Is AI a Bubble—or Just a Wild Ride?
Lately, I keep seeing the same question pop up: is AI a bubble?
It’s everywhere—Andrew Ross Sorkin, Derek Thompson, Hank Green—you name it. Everyone’s weighing in. Sorkin even compared this moment to the run-up to the crash of 1929. Not exactly comforting bedtime reading.
The numbers are, honestly, insane. Around $300 billion is being spent on data centers every ten months. AI companies have made up 70% of the stock market’s gains this year. Strip away the data centers, and U.S. GDP growth in the first half of 2025 was basically flat—just 0.1%. Every time a company says “we’re investing billions in AI,” investors act like it’s Christmas morning.
But here’s the thing: AI revenue is only about $60 billion this year.
If I told you I’d pay you $60 this year, would you spend $300–400 to improve your product with no guaranteed return? Probably not… unless you thought that $60 would turn into $600 or $6,000 real soon. That’s the mindset right now—betting on explosive growth that hasn’t quite shown up yet.
The Spending Web (a.k.a. Everyone’s Funding Everyone Else)
The chart above (thanks to Bloomberg) says it all. Nvidia, OpenAI, Microsoft, Oracle, AMD—they’re all throwing money at each other in a dizzying circle. Nvidia is even financing purchases of its own chips through other companies. Oracle is borrowing tens of billions just to keep up with AI spending.
This kind of financial loop-de-loop actually has a name: round-tripping.
Back in the late 90s, during the dot-com boom, it was the same move—Company A gives Company B money so Company B can buy from Company A (maybe through Company C just for flair). It made industries look bigger and healthier than they were. Until they weren’t.
I still remember those days. Anything with “.com” in the name went stratospheric—then crashed just as hard. Pets.com, AOL-Time Warner, all of it. I was a wannabe entrepreneur back then, sneaking into launch parties for free food, watching startups flame out a few years later. But you know what? The underlying tech did change everything. The hype died, but Amazon and Google rose from the ashes.
So What About AI?
I talk to CEOs who are actually cutting customer service teams in half because AI bots are faster and, frankly, less cranky. Friends at law firms tell me they’re rethinking how they train new associates—why spend years teaching someone to draft contracts when an AI can do it faster (and cheaper)?
Entry-level white-collar jobs are disappearing. Designers, writers, composers—they can all feel the ground shifting.
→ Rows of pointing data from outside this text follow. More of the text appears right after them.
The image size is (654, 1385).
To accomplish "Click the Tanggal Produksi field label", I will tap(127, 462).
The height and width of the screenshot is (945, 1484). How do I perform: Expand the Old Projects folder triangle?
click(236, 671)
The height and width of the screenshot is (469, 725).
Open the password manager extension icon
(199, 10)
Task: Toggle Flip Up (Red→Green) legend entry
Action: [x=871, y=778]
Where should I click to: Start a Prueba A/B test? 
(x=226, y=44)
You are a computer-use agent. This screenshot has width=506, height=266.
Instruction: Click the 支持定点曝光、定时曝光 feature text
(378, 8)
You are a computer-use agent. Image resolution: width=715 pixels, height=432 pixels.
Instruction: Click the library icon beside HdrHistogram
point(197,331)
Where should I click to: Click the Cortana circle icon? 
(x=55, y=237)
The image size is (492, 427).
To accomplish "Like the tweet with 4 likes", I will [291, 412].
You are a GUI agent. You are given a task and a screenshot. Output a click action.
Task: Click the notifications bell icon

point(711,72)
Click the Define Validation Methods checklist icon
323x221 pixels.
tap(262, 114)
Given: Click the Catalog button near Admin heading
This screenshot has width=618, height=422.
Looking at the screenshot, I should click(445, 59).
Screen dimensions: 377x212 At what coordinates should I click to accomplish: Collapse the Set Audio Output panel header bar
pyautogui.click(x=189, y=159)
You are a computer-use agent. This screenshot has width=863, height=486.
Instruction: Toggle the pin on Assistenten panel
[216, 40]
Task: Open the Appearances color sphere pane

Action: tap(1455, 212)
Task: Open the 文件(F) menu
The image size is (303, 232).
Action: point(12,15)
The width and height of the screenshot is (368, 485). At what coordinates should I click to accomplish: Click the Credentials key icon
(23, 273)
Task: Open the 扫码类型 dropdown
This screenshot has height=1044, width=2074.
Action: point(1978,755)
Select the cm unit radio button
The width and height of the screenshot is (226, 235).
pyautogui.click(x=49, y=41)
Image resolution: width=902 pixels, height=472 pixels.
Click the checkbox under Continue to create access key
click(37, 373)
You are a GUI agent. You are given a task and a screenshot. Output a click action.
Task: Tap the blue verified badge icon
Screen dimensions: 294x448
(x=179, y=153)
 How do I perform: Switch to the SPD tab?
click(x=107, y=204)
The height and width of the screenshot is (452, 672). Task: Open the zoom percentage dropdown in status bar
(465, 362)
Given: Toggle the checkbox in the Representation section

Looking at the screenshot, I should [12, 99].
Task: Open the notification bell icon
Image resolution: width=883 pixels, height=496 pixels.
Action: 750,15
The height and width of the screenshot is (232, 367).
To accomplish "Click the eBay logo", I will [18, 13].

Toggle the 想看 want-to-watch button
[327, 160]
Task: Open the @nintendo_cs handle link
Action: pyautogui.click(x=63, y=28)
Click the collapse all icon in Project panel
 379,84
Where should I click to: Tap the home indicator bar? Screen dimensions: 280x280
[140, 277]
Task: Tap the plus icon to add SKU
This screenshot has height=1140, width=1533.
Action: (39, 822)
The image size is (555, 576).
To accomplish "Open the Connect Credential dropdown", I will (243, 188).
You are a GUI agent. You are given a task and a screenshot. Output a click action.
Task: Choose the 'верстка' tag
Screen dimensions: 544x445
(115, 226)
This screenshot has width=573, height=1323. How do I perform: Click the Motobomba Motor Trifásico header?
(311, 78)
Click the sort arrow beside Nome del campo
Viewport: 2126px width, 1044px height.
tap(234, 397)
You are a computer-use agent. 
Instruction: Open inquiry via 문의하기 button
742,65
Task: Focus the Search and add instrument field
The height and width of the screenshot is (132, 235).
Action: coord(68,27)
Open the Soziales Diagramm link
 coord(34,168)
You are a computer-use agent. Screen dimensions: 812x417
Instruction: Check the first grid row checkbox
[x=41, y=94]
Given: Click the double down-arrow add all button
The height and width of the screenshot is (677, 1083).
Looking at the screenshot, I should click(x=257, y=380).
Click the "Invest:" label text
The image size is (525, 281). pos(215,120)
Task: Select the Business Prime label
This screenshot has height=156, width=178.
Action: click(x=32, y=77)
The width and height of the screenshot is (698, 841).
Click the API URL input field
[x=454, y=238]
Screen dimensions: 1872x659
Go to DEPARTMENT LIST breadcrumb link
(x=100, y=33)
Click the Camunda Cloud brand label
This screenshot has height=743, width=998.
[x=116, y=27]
Even the stuff that still needs a human touch, like editing or reviewing, takes 90% less time. And the self-driving thing? I’ve been in Waymo cars a few times now—they’re legit.
So, Is It a Bubble?
Both yes and no.
In terms of company valuations and how much money’s being thrown around? Yeah, it’s bubbly as hell. The math doesn’t make sense yet.
But in terms of impact—on how we work, learn, think, and live? Not a bubble at all. This tech is real. It’s already here. It’s just that the numbers haven’t caught up to the narrative yet.
So maybe we are in a bubble. But like the Internet in 1999, when the froth clears, the world will look completely different—and a few companies will own the future.